Saturday 13 April 2013

Certificate Transparency - Step forward to protect both domain owners and end-users


Introduction

The goal is to make it impossible (or at least very difficult) for a Certificate Authority to issue a certificate for a domain without it being visible to the owner of that domain. A secondary goal is to protect users as much as possible from mis-issued certificates.

It is also intended that the solution should be backwards compatible with existing browsers and other clients.

This is achieved by creating a number of cryptographically assured, publicly auditable, append-only logs of certificates. Every certificate will be accompanied by a signature from one or more logs asserting that the certificate has been included in those logs. Browsers, auditors and monitors
will collaborate to ensure that the log is honest. Domain owners and other interested parties will monitor the log for mis-issued certificates.

The logs will not deal with revocation: that will be accomplished by existing mechanisms.

The Log

Each log is an append-only log of all certificates submitted to it. It is designed so that monitors can efficiently ensure that any certificate logged is promptly visible to them and can be checked for legitimacy (for example, by knowing which certificates the domain owner has got from CAs). It is
also possible for auditors to efficiently check whatever partial information they have about the log is consistent with the append-only nature of the log.

In other words, monitors see the whole of the log, and watch over it on behalf of domain owners and other interested parties. Auditors gather partial information and then verify that all that partial information is consistent with the current state of the log. Inconsistencies indicate dishonesty on the part of the log. For example, an auditor built into a browser would verify that the certificate for each website the browser visited actually appears in the log.

In general, “consistent with the current state of the log” means that the current log provably contains every certificate ever signed by the log.
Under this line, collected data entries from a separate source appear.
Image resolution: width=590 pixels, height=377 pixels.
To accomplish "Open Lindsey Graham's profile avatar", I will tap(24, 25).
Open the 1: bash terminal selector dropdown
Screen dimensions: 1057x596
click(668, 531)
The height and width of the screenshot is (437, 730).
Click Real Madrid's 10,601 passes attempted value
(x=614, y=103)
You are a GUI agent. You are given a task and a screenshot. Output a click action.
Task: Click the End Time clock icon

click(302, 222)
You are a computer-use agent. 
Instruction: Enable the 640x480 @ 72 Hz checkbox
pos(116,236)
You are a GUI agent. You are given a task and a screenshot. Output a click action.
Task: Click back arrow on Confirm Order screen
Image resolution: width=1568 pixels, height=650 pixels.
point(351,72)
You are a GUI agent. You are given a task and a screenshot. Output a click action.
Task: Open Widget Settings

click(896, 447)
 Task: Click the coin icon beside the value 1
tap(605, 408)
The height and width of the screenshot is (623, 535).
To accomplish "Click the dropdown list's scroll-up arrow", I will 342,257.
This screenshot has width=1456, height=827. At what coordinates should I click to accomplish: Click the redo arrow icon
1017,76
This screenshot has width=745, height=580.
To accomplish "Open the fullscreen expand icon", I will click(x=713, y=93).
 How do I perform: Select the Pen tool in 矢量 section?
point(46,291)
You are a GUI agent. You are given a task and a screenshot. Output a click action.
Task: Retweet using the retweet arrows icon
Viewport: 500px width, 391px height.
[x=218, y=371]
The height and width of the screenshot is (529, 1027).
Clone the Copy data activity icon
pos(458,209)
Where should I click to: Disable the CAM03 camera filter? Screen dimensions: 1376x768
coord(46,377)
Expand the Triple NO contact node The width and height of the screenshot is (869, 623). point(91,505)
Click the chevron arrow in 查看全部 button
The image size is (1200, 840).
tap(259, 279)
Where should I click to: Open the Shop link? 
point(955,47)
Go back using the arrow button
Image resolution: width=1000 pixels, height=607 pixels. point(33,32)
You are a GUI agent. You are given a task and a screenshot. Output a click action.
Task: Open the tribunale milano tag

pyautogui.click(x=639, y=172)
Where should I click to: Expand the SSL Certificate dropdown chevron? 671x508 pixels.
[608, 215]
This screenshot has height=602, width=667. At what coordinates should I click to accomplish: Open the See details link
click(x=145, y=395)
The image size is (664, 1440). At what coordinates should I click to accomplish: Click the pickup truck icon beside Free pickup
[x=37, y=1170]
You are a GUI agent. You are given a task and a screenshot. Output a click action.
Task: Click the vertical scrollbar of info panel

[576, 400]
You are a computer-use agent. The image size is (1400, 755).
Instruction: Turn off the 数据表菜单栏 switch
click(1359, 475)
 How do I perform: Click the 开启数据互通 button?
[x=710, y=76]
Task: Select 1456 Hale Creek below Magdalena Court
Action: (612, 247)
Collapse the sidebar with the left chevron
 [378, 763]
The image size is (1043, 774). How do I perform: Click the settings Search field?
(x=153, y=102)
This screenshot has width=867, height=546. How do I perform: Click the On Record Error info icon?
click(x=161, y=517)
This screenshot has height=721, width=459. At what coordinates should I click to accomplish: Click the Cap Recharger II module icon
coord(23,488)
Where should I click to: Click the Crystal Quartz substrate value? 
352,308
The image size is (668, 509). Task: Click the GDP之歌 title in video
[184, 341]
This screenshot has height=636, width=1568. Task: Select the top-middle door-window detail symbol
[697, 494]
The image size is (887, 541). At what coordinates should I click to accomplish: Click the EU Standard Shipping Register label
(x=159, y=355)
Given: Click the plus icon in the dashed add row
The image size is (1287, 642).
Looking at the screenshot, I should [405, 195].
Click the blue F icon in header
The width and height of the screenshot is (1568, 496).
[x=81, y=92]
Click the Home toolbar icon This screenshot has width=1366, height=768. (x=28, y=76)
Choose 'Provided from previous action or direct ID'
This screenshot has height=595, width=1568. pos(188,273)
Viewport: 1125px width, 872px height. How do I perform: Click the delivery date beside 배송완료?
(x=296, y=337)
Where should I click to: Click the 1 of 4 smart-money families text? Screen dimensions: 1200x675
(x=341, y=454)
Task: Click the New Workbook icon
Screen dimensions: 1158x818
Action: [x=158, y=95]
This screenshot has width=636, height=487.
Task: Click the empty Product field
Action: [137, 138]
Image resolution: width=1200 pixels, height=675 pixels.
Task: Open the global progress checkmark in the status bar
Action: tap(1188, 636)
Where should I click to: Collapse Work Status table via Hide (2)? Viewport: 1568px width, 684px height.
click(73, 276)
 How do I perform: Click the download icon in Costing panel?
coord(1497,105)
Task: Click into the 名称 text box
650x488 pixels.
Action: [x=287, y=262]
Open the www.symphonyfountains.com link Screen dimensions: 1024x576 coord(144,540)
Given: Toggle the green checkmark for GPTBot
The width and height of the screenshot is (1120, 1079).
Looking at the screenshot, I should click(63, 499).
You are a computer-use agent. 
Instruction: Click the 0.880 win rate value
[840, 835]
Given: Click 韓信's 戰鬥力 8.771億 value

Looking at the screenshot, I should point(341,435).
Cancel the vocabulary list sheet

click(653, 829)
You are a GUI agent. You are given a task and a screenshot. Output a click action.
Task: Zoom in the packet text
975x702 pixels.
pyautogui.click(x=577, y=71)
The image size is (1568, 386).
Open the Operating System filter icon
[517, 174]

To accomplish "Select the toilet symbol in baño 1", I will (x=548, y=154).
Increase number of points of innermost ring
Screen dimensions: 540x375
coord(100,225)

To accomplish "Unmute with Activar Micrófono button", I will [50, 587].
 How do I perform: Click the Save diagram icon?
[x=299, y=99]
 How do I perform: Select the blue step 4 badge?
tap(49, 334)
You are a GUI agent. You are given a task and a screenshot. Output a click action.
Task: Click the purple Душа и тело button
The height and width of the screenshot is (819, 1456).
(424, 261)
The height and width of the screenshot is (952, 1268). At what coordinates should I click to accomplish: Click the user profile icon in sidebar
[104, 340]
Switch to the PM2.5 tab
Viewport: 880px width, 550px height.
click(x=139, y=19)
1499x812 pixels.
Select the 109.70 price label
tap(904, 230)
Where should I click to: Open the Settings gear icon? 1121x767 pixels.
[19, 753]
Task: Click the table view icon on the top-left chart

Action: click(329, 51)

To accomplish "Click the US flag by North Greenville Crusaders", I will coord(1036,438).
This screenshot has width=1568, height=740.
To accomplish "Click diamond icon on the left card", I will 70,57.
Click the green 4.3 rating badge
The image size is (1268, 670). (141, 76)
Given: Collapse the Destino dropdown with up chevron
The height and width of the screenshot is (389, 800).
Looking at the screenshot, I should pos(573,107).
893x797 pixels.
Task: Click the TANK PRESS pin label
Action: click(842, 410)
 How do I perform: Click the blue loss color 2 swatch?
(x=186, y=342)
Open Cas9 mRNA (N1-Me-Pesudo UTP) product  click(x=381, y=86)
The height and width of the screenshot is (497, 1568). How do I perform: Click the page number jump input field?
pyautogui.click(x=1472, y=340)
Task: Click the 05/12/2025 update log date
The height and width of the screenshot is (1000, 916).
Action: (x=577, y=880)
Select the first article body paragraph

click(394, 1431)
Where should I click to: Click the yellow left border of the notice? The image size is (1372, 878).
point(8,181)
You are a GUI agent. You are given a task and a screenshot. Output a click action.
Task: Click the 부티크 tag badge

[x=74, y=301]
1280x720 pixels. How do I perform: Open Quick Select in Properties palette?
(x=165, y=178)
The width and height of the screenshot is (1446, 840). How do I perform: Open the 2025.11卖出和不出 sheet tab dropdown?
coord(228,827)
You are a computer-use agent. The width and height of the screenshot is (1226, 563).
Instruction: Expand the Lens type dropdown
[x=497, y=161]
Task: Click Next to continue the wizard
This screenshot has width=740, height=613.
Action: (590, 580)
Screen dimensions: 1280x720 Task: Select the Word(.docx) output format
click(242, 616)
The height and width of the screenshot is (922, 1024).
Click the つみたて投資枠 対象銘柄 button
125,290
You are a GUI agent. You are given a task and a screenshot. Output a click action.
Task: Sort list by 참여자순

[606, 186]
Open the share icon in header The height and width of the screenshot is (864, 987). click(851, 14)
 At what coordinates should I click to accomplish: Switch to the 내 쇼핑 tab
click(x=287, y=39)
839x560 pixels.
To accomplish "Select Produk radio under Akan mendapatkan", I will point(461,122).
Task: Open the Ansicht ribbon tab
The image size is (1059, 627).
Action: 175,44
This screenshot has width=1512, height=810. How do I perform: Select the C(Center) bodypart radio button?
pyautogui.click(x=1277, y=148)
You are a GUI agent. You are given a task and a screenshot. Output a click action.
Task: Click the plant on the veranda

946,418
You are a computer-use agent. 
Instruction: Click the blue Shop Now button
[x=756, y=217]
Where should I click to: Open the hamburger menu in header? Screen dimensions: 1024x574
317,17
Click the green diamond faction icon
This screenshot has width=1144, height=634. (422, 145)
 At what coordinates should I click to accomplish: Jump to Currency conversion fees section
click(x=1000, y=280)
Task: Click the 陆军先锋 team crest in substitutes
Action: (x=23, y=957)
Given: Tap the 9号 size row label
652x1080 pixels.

If the log ever attempts to claim that it has logged a certificate which is not actually in the log, then this will become apparent to auditors and monitors.

Thus, domain owners are assured that only their own legitimate certificates are in circulation, and can take action when certificates are mis-issued. This ultimately protects users as well as domain owners by effectively preventing masquerading as websites that are monitoring the logs.

Detailed Operation


Anyone can submit a certificate and its validation chain to the log. The log will immediately return a signed data structure known as a Signed Certificate Timestamp (SCT) containing

. The time the certificate was submitted.
. A signature over the certificate and timestamp.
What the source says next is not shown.